Compare performance of normalized reflectance index (NRI) and retinal nerve fiber layer thickness (RNFLT) parameters determined from optical coherence tomography (OCT) images for glaucoma and glaucoma suspect diagnosis. Seventy-five eyes from 71 human subjects were studied: 33 controls, 24 glaucomatous, and 18 glaucoma-suspects. RNFLT and NRI maps were measured using 2 custom-built OCT systems and the commercial instrument RTVue. Using area under the receiver operating characteristic curve, RNFLT and NRI measured in 7 RNFL locations were analyzed to distinguish between control, glaucomatous, and glaucoma-suspect eyes.

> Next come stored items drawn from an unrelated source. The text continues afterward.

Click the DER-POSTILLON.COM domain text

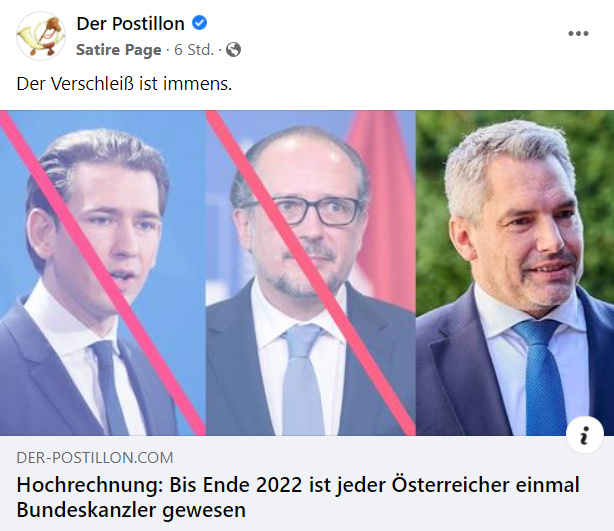(95, 457)
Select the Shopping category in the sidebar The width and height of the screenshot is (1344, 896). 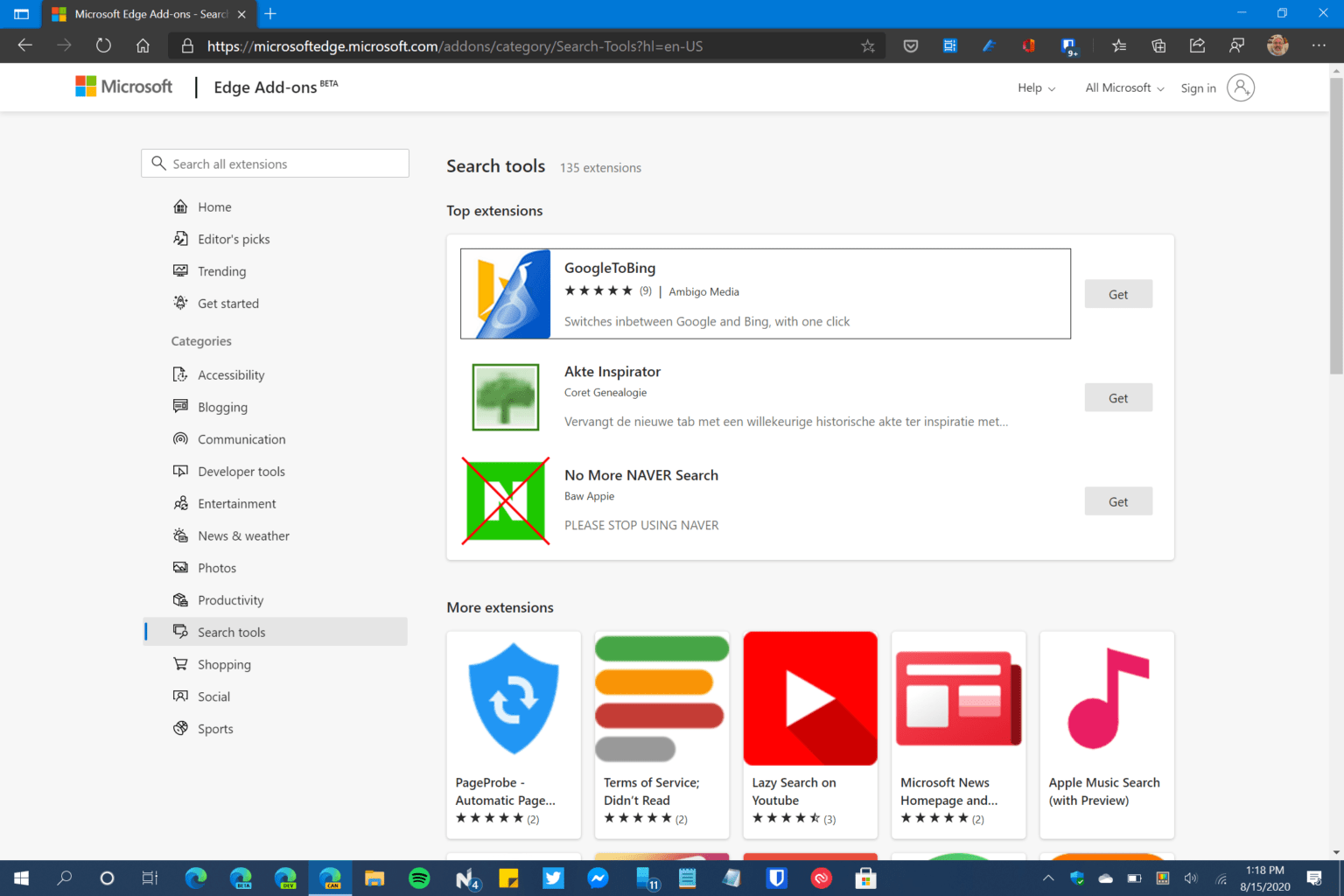coord(222,663)
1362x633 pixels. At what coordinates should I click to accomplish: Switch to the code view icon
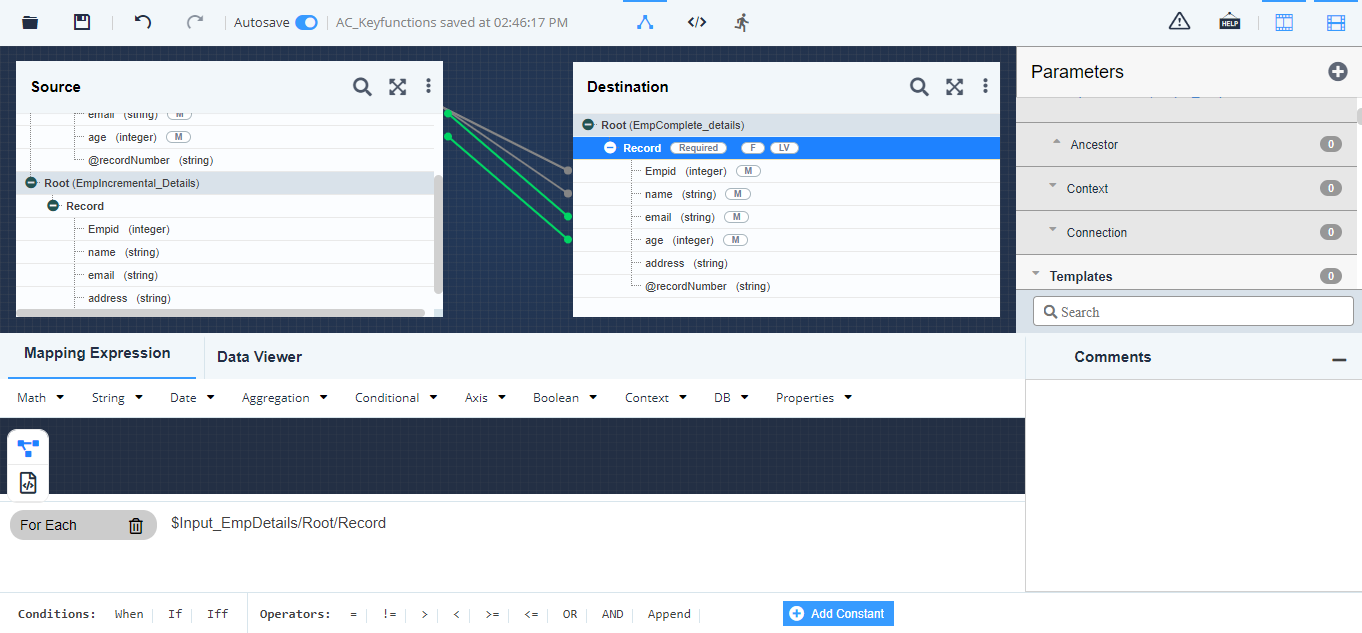[x=697, y=22]
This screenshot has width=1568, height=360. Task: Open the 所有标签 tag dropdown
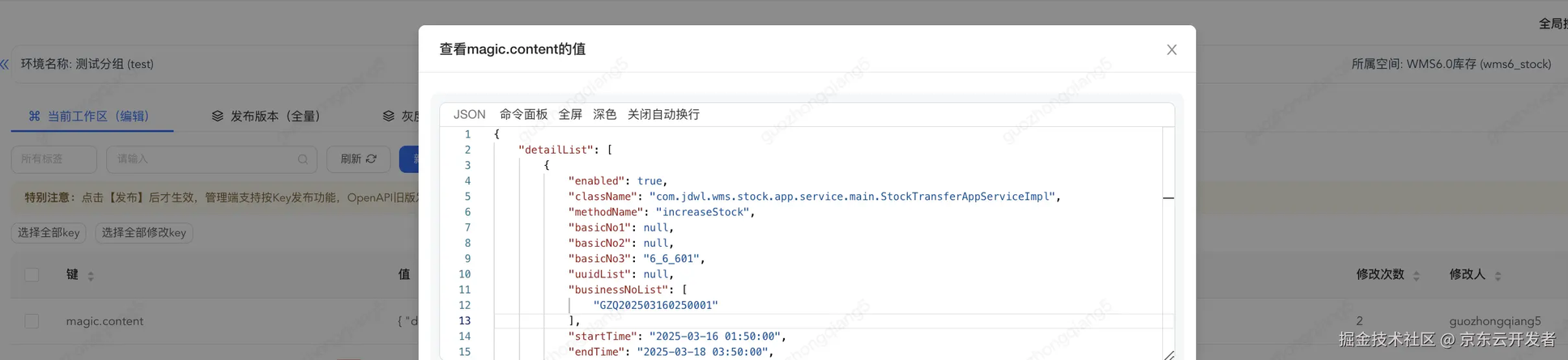pos(53,159)
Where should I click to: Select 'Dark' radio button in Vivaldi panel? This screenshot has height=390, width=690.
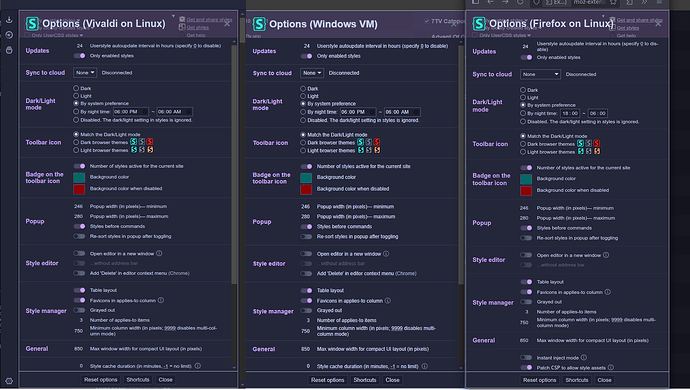tap(76, 88)

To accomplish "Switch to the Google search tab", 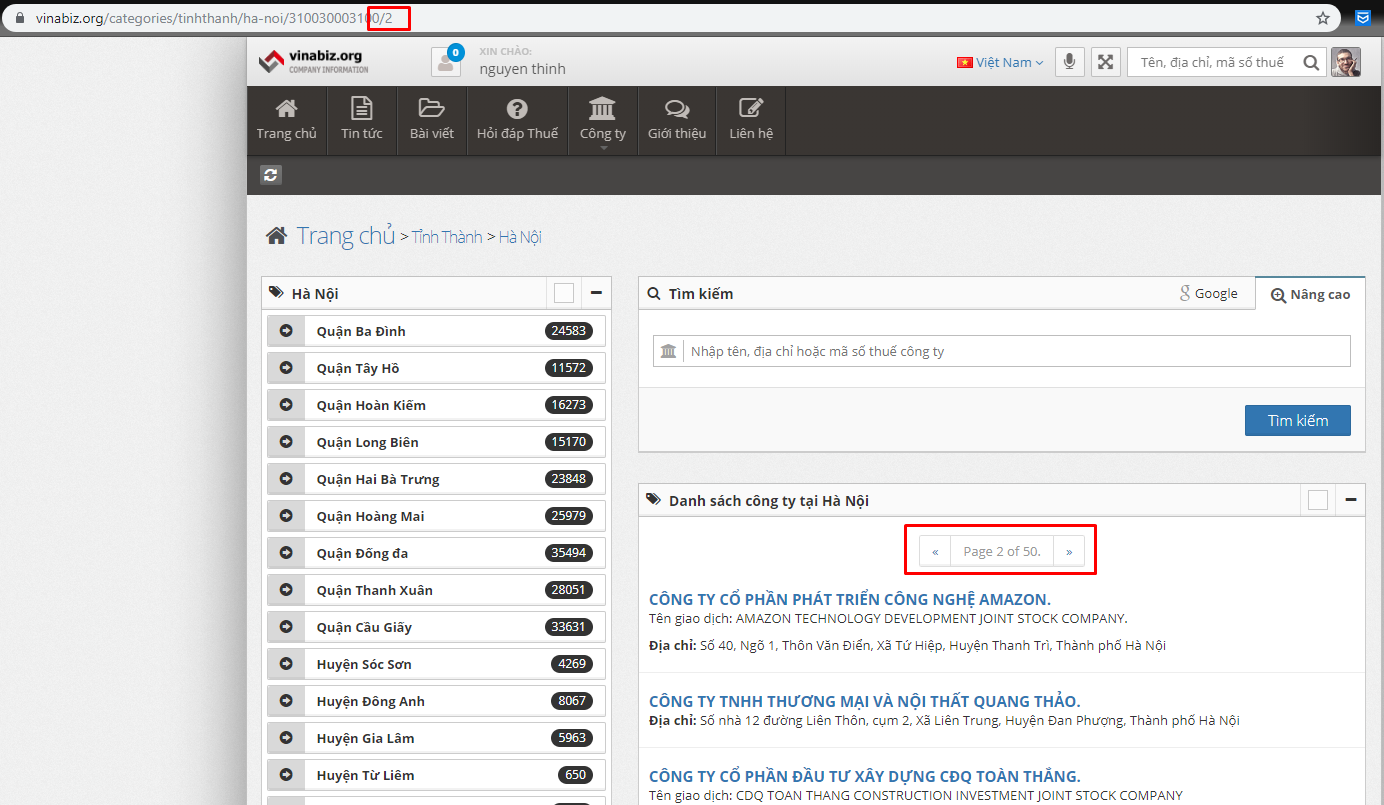I will pyautogui.click(x=1208, y=294).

The mean NRI of the control group was significantly larger than the means of glaucomatous and glaucoma-suspect groups in most RNFL locations for all 3 OCT systems (P<0.05 for all comparisons). NRI performs significantly better than RNFLT at distinguishing between glaucoma-suspect and control eyes using RTVue OCT (P=0.008). The performances of NRI and RNFLT for classifying glaucoma-suspect versus control eyes were statistically indistinguishable for PS-OCT-EIA (P=0.101) and PS-OCT-DEC (P=0.227). The performances of NRI and RNFLT for classifying glaucomatous versus control eyes were statistically indistinguishable (PS-OCT-EIA: P=0.379; PS-OCT-DEC: P=0.338; RTVue OCT: P=0.877). NRI is a promising measure for distinguishing between glaucoma-suspect and control eyes and may indicate disease in the preperimetric stage. Results of this pilot clinical study warrant a larger study to confirm the diagnostic power of NRI for diagnosing preperimetric glaucoma.